In a vocational context, coursework often focuses on practical skills and techniques with tangible metrics. Liberal education, however, is focused on pursuing truth and helping students develop the skills they’ll need to pursue truth in any context. This pursuit requires a relatively open setting that allows for discussion so that a marketplace of ideas can function. Although boundaries on free speech are sometimes necessary to preserve a non-hostile university environment, de-platforming ideas and regulating speech often work against education by depriving students of opportunities to hear abnormal perspectives and engage their reason in discerning truth.

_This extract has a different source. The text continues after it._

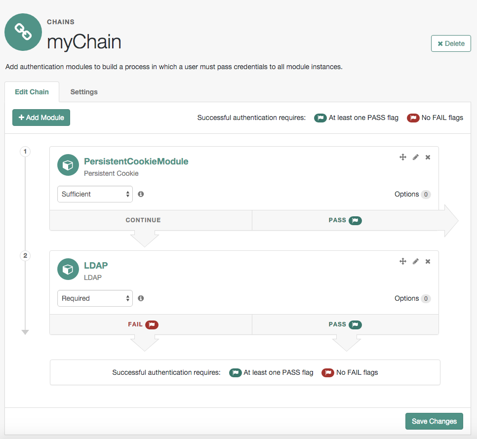Edit the PersistentCookieModule with pencil icon
This screenshot has height=439, width=477.
(415, 157)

Despite this, many top institutions today fail to advocate for meaningful diversity of speech. Late last year, MIT uninvited University of Chicago professor Dorian Abbot from a lecture because he wrote an op-ed criticizing university diversity, equity, and inclusion initiatives in favor of merit, fairness, and equality. Students who go to university expecting intellectual conversation and disagreement often meet an environment of ideological uniformity and self-censorship. From these examples, it is important to note that the actions of both a school and its students can impede education. Teachers, administrators, and students together are responsible for creating campus culture.

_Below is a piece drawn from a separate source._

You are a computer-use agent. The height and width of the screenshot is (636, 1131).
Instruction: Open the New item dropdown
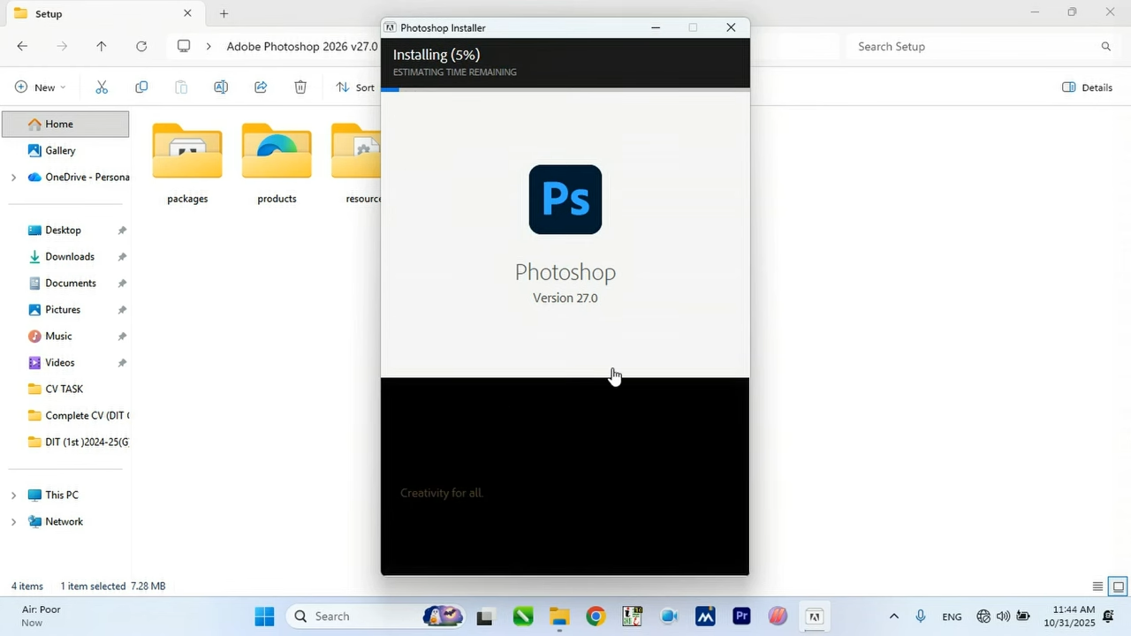click(41, 87)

To advocate for openness and intellectual impartiality on college campuses is not to deny the existence of one objective truth. But to give the university or even the student body control over who can and can’t speak makes one group the arbiter of truth, and this de-platforming deprives students of opportunities to hear and compare contrasting viewpoints and become more educated as a result. By working against liberal education’s goals, this culture of censorship and the de-platforming of contrarian (but non-violent) ideologies harm the university’s value proposition.
The Way Forward
To counter declining enrollment and outlast the inertia of credentialism, universities need to rework their offerings to provide their students with a valuable education. Universities that hope to survive the coming years need to recognize that they don’t provide a unique service—people can learn job skills or cultivate their sense of reason in other ways. These institutions can strive to meet the goals of vocational education, liberal education, or any combination of the two, but they need to be unwavering in their dedication to education’s goals.
Effective vocational education consists of classes and degrees that align with real-world needs. Instead of fitting every field of study to a four-year plan, colleges should tailor their offerings to student needs to provide efficient value in a rapidly changing world. On the other hand, liberal education requires campus cultures that support openness and discussion so that students can meaningfully develop their critical thinking and reasoning skills. By actively focusing on the goal of education and refining their programs accordingly, universities can attract students with a competitive service instead of fading into irrelevance.